Copy each line of the data below with the word "Food".

(Dataset records)

■ ■ ■ ■ ■ ■ ■

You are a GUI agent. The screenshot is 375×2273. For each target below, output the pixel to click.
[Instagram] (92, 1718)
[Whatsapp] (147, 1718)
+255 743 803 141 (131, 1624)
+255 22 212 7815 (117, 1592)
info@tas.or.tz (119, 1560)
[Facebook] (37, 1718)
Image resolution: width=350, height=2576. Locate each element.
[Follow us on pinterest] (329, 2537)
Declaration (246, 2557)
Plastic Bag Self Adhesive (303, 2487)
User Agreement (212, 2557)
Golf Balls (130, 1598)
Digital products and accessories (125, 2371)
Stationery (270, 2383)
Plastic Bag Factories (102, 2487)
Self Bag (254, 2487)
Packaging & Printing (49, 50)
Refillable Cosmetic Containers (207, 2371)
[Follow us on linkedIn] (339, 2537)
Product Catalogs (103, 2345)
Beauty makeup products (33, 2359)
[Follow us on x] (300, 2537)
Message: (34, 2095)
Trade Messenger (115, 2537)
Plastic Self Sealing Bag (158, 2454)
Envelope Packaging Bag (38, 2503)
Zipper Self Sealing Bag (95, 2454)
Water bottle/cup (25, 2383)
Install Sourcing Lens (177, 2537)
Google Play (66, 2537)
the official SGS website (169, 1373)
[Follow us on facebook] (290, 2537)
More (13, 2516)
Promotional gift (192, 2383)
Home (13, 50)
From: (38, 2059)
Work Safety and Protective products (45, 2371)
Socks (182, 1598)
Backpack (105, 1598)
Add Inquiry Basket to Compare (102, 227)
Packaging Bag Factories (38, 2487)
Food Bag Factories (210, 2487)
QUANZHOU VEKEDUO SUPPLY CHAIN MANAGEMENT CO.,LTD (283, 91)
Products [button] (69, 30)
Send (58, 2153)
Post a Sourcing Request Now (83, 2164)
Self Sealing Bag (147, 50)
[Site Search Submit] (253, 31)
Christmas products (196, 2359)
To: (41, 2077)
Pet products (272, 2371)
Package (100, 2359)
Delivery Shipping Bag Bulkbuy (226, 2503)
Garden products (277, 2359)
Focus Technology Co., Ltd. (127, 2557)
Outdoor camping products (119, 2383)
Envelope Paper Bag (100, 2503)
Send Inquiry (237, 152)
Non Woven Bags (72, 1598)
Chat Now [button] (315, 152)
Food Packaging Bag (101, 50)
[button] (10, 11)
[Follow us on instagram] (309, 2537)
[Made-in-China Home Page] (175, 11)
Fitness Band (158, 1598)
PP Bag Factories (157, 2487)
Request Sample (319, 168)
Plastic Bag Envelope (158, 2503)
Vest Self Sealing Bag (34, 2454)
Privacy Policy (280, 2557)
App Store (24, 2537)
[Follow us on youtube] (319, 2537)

■ ■ ■ ■ ■ ■ ■

#### [Response area]
Food Bag Factories (210, 2487)
Food Packaging Bag (101, 50)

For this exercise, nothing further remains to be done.